[Raw material]
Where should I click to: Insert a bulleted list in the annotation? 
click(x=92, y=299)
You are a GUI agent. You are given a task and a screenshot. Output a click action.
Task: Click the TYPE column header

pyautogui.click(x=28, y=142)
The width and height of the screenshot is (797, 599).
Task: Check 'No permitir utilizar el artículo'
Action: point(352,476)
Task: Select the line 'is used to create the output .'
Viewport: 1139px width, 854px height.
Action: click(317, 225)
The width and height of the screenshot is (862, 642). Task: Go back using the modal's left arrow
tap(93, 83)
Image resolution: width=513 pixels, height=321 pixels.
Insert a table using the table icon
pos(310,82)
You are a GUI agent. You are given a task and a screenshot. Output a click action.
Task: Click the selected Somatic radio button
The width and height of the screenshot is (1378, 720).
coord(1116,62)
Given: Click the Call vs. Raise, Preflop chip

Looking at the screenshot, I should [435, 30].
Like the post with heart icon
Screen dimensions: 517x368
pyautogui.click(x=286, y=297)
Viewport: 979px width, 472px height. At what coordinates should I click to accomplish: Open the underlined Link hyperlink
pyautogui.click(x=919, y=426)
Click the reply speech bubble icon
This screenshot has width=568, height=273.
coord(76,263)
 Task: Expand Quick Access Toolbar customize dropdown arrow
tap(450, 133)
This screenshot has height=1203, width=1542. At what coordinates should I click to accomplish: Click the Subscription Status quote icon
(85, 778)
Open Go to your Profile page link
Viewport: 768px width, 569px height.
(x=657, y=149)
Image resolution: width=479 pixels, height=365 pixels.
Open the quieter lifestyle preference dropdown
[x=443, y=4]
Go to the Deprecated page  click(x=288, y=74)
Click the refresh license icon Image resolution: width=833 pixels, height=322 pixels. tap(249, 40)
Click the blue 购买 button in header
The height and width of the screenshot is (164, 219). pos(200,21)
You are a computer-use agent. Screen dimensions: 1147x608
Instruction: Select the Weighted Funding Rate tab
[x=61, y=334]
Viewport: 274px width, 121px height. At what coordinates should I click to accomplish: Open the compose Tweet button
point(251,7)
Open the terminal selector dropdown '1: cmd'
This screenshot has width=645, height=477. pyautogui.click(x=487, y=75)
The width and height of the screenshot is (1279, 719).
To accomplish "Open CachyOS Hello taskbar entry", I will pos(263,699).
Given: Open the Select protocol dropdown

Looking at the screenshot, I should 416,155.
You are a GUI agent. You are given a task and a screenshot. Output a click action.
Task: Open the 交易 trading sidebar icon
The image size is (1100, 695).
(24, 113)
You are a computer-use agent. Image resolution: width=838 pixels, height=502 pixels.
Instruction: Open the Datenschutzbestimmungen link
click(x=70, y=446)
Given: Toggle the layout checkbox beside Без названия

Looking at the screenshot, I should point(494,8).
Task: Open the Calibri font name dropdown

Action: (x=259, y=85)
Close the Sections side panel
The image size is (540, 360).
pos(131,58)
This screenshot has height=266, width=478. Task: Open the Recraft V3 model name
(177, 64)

Brief:
Please return every line of the material above verbatim, from first to last.

Exercise solution:
Where should I click to: Insert a bulleted list in the annotation? 
click(x=92, y=299)
You are a GUI agent. You are given a task and a screenshot. Output a click action.
Task: Click the TYPE column header

pyautogui.click(x=28, y=142)
The width and height of the screenshot is (797, 599).
Task: Check 'No permitir utilizar el artículo'
Action: point(352,476)
Task: Select the line 'is used to create the output .'
Viewport: 1139px width, 854px height.
Action: click(317, 225)
The width and height of the screenshot is (862, 642). Task: Go back using the modal's left arrow
tap(93, 83)
Image resolution: width=513 pixels, height=321 pixels.
Insert a table using the table icon
pos(310,82)
You are a GUI agent. You are given a task and a screenshot. Output a click action.
Task: Click the selected Somatic radio button
The width and height of the screenshot is (1378, 720).
coord(1116,62)
Given: Click the Call vs. Raise, Preflop chip

Looking at the screenshot, I should [435, 30].
Like the post with heart icon
Screen dimensions: 517x368
pyautogui.click(x=286, y=297)
Viewport: 979px width, 472px height. At what coordinates should I click to accomplish: Open the underlined Link hyperlink
pyautogui.click(x=919, y=426)
Click the reply speech bubble icon
This screenshot has width=568, height=273.
coord(76,263)
 Task: Expand Quick Access Toolbar customize dropdown arrow
tap(450, 133)
This screenshot has height=1203, width=1542. At what coordinates should I click to accomplish: Click the Subscription Status quote icon
(85, 778)
Open Go to your Profile page link
Viewport: 768px width, 569px height.
(x=657, y=149)
Image resolution: width=479 pixels, height=365 pixels.
Open the quieter lifestyle preference dropdown
[x=443, y=4]
Go to the Deprecated page  click(x=288, y=74)
Click the refresh license icon Image resolution: width=833 pixels, height=322 pixels. tap(249, 40)
Click the blue 购买 button in header
The height and width of the screenshot is (164, 219). pos(200,21)
You are a computer-use agent. Screen dimensions: 1147x608
Instruction: Select the Weighted Funding Rate tab
[x=61, y=334]
Viewport: 274px width, 121px height. At what coordinates should I click to accomplish: Open the compose Tweet button
point(251,7)
Open the terminal selector dropdown '1: cmd'
This screenshot has width=645, height=477. pyautogui.click(x=487, y=75)
The width and height of the screenshot is (1279, 719).
To accomplish "Open CachyOS Hello taskbar entry", I will pos(263,699).
Given: Open the Select protocol dropdown

Looking at the screenshot, I should 416,155.
You are a GUI agent. You are given a task and a screenshot. Output a click action.
Task: Open the 交易 trading sidebar icon
The image size is (1100, 695).
(24, 113)
You are a computer-use agent. Image resolution: width=838 pixels, height=502 pixels.
Instruction: Open the Datenschutzbestimmungen link
click(x=70, y=446)
Given: Toggle the layout checkbox beside Без названия

Looking at the screenshot, I should point(494,8).
Task: Open the Calibri font name dropdown

Action: (x=259, y=85)
Close the Sections side panel
The image size is (540, 360).
pos(131,58)
This screenshot has height=266, width=478. Task: Open the Recraft V3 model name
(177, 64)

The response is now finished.